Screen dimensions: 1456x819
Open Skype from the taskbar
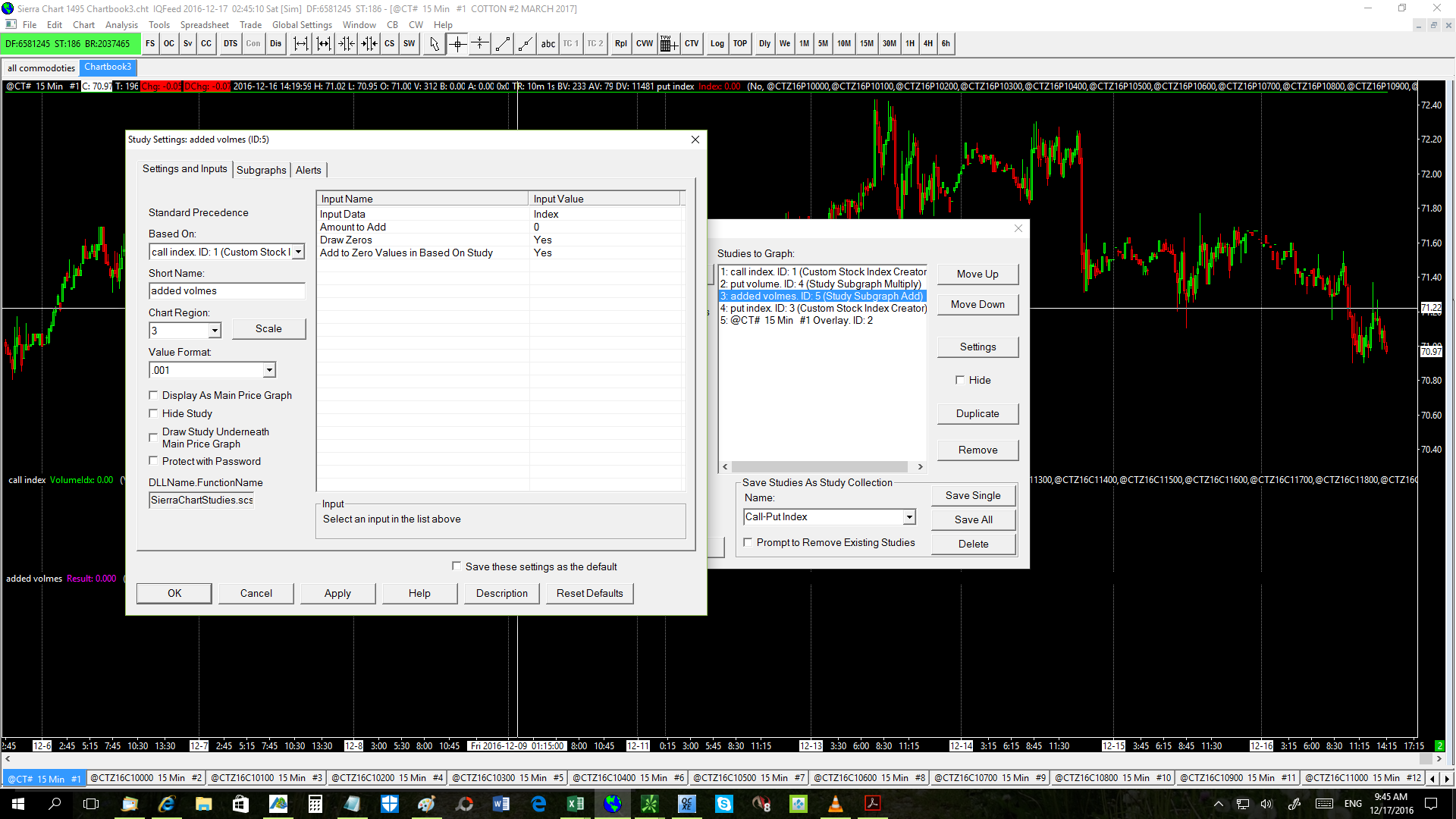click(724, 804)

* * *

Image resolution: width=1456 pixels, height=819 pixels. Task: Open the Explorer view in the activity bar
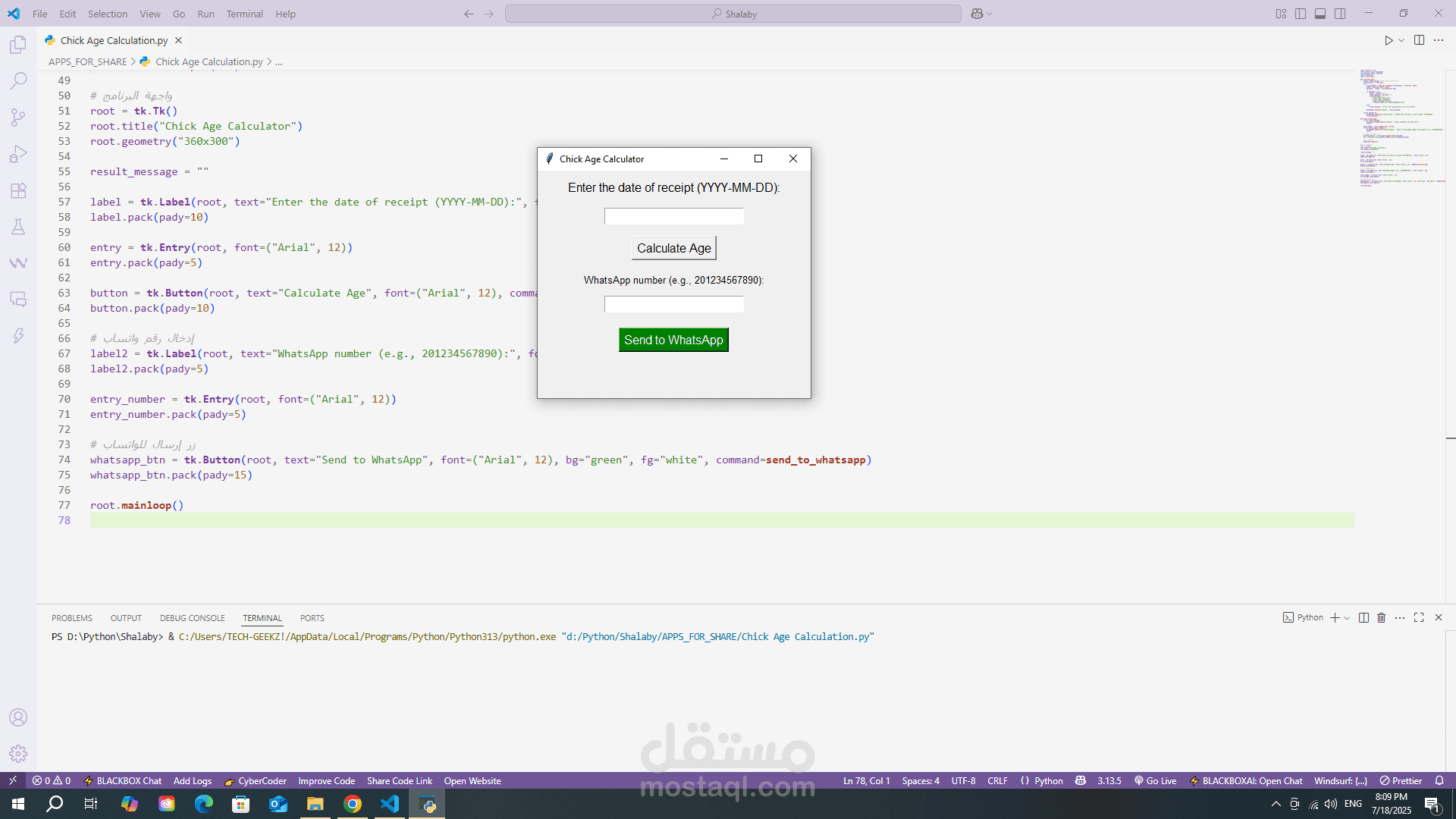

==

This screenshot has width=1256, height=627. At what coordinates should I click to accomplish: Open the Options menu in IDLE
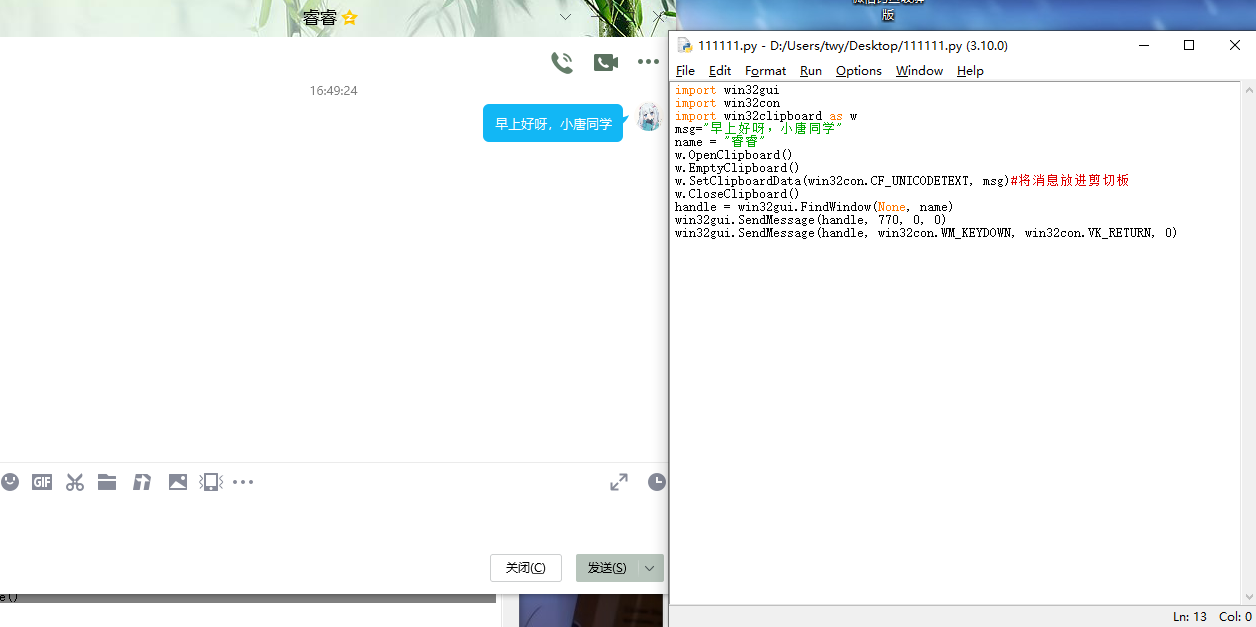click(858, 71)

Task requirements » Repeat the lines from "Screen dimensions: 1456x819" through "click(724, 804)", swapping "taskbar" for "desktop" and changing nothing else. Leave out the pictures.

Complete output »
Screen dimensions: 1456x819
Open Skype from the desktop
click(724, 804)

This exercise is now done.